Melodramatic and immature, sure, but it’s just the romance subplot. We can work around it. Except that, very abruptly, the sub-plot becomes the plot. Like some vengeful understudy sensing weakness, the romance shoves the mystery out of the way and takes center stage.
The idea is that Yuki can’t wrap up the Case of the Vinegar Ghost unless she gets more control over her powers. This isn’t strictly true. At this point, she’s already solved it. The only thing left is find out what the ghost wants her to do with this information, but after one ouiji session in which she passes out from olfactory overload, Calvin declares that it’s “too dangerous!” for her to try again without training.
Luckily, Cal’s werewolf powers are also spirit-based! He’s a descendent of a tribe of humans possessed by wolf spirits, and apparently because their powers both involve the word “spirit”, the same people who teach Cal to control his inner wolf can teach Yuki to, IDK, unleash her nose as well. Hence the plot-irrelevant detour known as Wolf Camp that hijacks the story and never lets go.
☆ ☆ ☆
### TASKS TO CARRY OUT
a) In the book review, what is the plot-irrelevant detour that hijacks the story called?
b) List every proper name in the book review, and count short forms of a name as separate entries.
☆ ☆ ☆
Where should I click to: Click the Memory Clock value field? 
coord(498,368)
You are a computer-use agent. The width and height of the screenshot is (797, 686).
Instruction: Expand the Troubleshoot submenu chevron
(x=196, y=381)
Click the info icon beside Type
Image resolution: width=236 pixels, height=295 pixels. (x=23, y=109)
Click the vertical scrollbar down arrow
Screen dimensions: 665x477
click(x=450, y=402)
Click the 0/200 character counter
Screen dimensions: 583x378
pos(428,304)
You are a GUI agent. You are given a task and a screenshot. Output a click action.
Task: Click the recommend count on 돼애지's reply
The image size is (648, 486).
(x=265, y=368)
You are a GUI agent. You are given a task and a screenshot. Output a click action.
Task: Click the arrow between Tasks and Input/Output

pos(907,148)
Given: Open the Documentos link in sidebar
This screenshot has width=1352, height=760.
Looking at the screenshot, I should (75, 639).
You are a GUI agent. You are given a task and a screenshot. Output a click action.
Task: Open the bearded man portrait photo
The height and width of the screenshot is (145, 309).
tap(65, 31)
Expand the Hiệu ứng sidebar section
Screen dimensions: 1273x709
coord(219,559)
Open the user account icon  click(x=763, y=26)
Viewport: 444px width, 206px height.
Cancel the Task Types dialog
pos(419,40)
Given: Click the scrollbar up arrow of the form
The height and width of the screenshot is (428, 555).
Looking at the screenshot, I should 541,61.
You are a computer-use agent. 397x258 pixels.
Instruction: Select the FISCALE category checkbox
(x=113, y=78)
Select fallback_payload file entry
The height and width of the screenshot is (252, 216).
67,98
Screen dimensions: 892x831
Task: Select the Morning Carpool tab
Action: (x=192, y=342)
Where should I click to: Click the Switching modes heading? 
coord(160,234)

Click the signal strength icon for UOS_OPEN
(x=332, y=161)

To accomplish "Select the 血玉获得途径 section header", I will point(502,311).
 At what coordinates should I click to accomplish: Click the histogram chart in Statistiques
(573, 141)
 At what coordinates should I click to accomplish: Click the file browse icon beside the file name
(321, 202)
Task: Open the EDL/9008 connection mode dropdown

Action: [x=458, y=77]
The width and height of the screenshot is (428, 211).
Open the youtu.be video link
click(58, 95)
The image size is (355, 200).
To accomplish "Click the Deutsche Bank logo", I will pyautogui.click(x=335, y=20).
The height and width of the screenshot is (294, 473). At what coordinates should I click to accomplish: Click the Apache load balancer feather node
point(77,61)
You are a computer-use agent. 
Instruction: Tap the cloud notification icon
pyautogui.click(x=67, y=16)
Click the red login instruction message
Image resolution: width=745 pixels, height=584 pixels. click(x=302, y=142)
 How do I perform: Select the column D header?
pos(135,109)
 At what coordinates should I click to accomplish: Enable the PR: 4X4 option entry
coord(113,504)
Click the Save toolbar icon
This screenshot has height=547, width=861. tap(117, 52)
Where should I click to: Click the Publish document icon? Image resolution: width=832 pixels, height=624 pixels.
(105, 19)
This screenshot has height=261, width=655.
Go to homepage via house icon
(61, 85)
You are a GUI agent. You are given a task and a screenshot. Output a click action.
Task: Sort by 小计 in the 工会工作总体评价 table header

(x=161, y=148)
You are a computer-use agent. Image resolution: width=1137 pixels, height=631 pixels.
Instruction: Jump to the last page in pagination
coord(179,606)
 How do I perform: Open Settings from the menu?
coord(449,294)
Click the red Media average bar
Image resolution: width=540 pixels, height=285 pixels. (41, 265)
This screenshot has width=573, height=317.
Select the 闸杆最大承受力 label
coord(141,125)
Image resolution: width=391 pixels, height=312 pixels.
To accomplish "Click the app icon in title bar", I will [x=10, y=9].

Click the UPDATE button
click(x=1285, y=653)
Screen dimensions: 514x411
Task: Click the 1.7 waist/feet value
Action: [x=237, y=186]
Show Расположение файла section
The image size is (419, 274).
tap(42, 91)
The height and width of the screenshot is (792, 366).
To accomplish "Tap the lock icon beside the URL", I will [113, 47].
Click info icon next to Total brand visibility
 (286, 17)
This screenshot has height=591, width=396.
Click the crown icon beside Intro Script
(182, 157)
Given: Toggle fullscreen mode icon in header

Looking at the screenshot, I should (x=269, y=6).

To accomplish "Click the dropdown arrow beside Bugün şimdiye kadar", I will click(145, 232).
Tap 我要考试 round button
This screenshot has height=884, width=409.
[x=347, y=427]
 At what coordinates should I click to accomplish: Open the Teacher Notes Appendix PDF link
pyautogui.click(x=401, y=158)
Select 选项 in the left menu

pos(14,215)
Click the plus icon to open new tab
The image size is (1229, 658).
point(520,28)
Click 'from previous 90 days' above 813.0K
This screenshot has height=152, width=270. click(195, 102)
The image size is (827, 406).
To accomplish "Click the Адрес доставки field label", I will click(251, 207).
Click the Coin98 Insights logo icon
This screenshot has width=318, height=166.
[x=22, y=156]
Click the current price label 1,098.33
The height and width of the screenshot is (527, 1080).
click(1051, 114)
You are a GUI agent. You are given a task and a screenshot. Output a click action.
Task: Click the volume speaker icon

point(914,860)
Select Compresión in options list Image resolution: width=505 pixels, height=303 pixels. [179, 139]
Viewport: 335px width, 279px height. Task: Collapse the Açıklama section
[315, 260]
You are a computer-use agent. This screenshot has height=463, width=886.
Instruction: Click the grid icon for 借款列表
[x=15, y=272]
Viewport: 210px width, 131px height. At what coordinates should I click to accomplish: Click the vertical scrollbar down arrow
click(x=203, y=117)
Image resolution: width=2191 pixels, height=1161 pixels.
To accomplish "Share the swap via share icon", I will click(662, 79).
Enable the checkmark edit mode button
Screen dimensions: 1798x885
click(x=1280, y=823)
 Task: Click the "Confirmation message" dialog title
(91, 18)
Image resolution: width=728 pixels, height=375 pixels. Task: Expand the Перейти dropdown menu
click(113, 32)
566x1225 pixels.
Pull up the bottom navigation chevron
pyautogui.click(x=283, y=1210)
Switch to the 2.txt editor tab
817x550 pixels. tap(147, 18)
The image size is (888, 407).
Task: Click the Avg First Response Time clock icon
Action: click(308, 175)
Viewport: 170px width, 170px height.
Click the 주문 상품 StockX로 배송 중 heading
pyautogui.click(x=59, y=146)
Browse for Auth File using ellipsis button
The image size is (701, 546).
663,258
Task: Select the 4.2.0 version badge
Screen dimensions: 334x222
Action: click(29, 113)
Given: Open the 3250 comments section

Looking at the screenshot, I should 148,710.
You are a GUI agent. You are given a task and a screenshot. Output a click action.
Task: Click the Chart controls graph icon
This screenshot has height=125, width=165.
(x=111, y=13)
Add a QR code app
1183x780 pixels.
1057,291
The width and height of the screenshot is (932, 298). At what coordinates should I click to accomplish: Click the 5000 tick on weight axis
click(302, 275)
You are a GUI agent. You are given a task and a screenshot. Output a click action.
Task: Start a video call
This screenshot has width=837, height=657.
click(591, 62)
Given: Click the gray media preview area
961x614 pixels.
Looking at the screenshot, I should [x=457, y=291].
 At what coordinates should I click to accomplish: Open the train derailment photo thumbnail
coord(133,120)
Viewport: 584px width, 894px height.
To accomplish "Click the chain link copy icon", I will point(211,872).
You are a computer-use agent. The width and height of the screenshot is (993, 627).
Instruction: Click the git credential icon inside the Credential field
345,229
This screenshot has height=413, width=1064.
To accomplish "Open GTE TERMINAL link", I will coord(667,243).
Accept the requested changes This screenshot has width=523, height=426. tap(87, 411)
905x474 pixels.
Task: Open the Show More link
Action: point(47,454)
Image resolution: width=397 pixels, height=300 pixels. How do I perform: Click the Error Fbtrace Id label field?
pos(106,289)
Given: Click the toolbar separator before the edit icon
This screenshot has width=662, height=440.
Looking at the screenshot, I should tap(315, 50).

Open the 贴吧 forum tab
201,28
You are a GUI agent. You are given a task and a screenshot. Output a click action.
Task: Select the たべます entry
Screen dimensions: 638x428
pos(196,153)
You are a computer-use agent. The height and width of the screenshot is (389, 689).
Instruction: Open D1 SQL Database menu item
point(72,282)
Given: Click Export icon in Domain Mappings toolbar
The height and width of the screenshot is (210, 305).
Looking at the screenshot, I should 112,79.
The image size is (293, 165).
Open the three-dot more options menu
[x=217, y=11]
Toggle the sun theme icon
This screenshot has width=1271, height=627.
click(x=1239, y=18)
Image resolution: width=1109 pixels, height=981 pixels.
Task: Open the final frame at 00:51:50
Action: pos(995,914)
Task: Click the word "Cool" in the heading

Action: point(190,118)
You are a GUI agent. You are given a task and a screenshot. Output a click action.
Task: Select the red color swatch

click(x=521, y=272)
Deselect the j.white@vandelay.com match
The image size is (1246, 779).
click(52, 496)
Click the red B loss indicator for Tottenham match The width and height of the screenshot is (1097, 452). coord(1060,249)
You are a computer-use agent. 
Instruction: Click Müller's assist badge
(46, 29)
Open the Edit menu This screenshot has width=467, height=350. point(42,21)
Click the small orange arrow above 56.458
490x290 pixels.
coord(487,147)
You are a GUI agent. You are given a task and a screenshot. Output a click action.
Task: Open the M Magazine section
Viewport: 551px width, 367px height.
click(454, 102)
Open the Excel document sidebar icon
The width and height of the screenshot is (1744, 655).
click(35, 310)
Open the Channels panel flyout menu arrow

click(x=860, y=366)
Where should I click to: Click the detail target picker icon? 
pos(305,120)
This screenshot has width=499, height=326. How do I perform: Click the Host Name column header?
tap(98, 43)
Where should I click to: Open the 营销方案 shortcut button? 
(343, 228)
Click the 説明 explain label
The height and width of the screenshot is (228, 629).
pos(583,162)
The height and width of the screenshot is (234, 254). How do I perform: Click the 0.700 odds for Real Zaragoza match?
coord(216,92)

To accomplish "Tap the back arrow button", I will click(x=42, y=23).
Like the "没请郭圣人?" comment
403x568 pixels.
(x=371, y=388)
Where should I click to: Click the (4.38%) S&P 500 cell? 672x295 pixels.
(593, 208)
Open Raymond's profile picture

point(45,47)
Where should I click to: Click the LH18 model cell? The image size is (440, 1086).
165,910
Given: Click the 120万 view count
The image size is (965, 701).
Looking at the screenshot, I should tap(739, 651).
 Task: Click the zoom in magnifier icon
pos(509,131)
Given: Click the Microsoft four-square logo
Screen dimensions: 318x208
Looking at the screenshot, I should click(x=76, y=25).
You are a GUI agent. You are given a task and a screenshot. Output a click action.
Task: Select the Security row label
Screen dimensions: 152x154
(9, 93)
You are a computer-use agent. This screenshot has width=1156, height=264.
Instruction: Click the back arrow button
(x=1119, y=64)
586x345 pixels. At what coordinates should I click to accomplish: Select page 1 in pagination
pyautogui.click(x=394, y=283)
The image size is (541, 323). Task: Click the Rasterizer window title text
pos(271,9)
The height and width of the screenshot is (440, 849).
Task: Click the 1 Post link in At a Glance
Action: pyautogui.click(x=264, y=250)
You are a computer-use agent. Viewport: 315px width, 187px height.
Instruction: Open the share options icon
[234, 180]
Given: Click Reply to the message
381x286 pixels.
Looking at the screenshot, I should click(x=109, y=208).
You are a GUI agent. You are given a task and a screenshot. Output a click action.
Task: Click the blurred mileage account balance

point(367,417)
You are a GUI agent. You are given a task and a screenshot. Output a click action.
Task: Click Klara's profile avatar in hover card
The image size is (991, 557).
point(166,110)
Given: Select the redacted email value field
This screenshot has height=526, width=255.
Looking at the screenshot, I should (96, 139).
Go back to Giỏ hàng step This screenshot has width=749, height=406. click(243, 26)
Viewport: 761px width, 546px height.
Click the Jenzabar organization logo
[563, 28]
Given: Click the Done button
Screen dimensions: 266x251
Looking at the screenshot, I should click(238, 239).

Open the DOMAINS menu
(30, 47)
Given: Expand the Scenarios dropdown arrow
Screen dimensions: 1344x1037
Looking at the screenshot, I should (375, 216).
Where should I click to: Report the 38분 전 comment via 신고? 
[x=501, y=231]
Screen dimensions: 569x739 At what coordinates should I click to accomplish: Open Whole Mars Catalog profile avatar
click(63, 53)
☆ ☆ ☆
### ANSWERS PROVIDED
a) Wolf Camp

b) Yuki, Case of the Vinegar Ghost, Calvin, Cal, Wolf Camp